The dataset draws from four categories of primary sources: official government immigration websites for visa thresholds and fees, Numbeo and Expatistan for cost-of-living data, the Global Peace Index and WHO Health Efficiency Index for quality-of-life scores, and EF English Proficiency Index and Speedtest Global Index for language and connectivity metrics. Exchange rates come from the European Central Bank. All sources are documented in the data dictionary.
How often is the dataset updated?
The dataset is updated on a quarterly basis. The current version covers Q4 2025 through Q1 2026, with data collection running from October 2025 to March 2026. The next scheduled release is Q2 2026 (April). Each update includes a changelog documenting additions, corrections, and methodology refinements.
How many countries, visa programmes, and cities does the dataset cover?
The dataset covers 26 destination countries, 55+ visa and residency programmes, 76+ cities, and salary benchmarks across 10 professions at three seniority levels (junior, mid, and senior). The four core datasets are: Visa Thresholds, Cost of Living, Salary by Profession, and Quality of Life.
What file formats are available for download?

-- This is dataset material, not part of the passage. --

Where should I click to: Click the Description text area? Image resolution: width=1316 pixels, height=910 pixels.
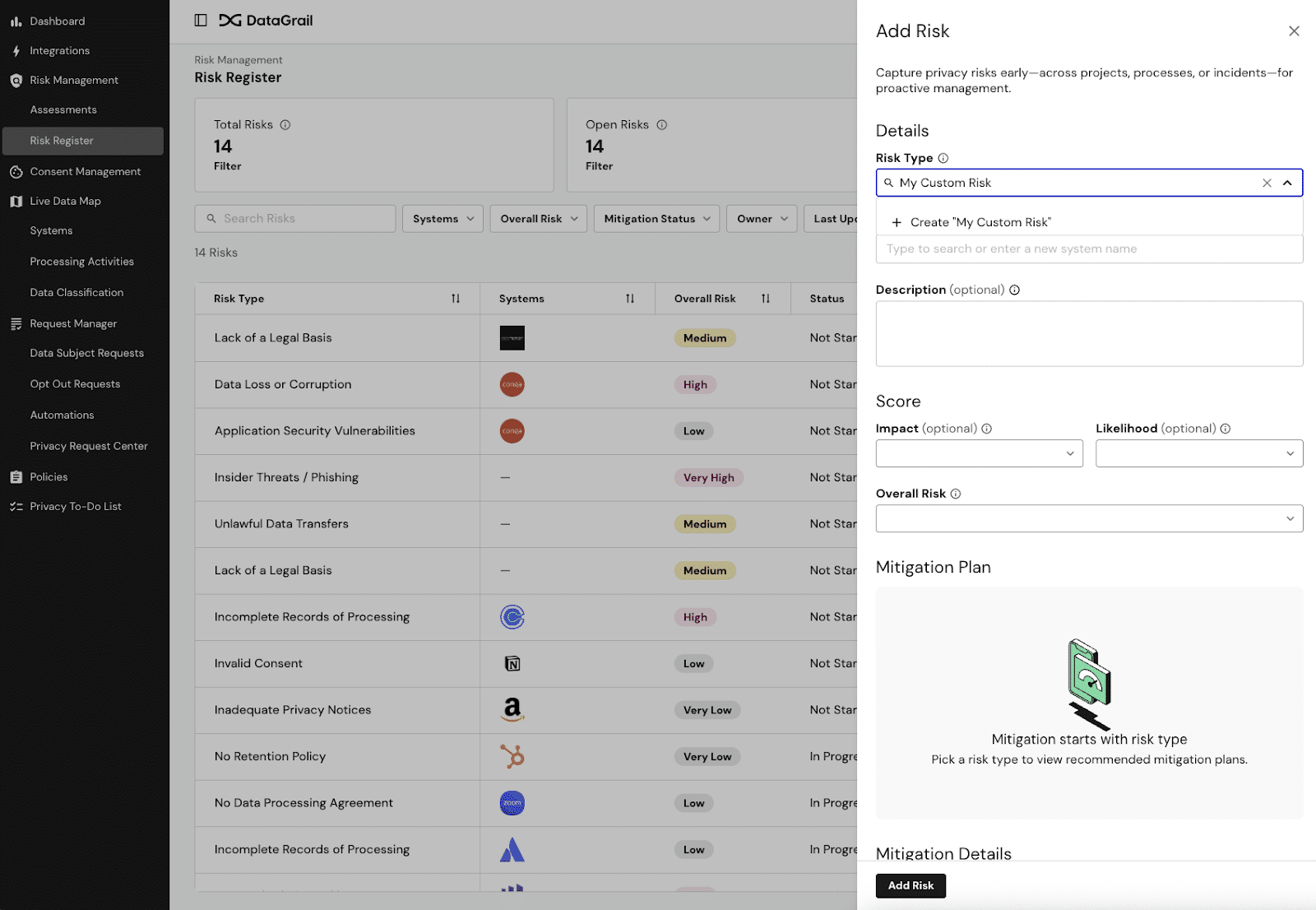pos(1089,333)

All datasets are available in both CSV and JSON formats for maximum compatibility. CSV files can be opened in Excel, Google Sheets, or any spreadsheet application. JSON files are designed for programmatic use in APIs, web applications, and data pipelines. A comprehensive data dictionary (CSV) provides field definitions, data types, units, and permissible values for every column.
What licence applies to this dataset?
The entire dataset is released under a Creative Commons Attribution 4.0 International (CC BY 4.0) licence. You are free to share, copy, redistribute, remix, transform, and build upon the data for any purpose, including commercial use. The only requirement is that you provide appropriate attribution to the Where to Emigrate Research Team and link to the licence.

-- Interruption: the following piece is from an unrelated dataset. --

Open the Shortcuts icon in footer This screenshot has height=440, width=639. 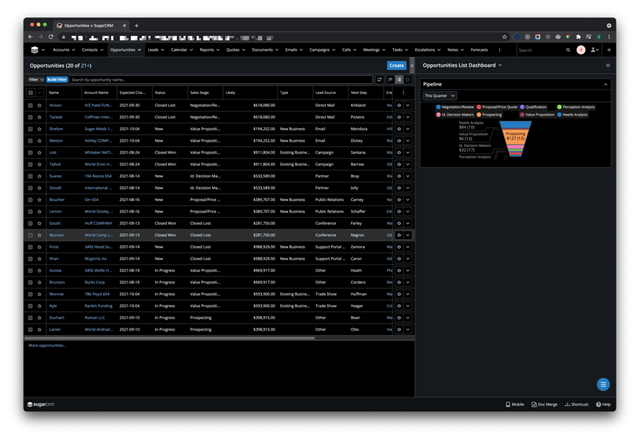tap(576, 404)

How is data quality verified and validated?
Data quality follows a three-step process: primary collection from official government sources, cross-referencing against at least two independent secondary sources (e.g., Numbeo vs. Expatistan for cost of living), and normalisation using the European Central Bank reference rates for currency conversion. Quality-of-life indices use a 0–10 normalised scale with a weighted composite: Security 25%, Healthcare 25%, Transport 20%, Climate 15%, Livability 15%.
Are there any known limitations of the dataset?
Key limitations include: monetary values are point-in-time snapshots subject to exchange rate fluctuations; cost-of-living figures represent city averages and may vary by neighbourhood; processing times reflect medians rather than guarantees; salary data covers 10 professions and may not represent niche fields; and visa regulations can change between quarterly updates. Users should verify current requirements with official government sources before making decisions.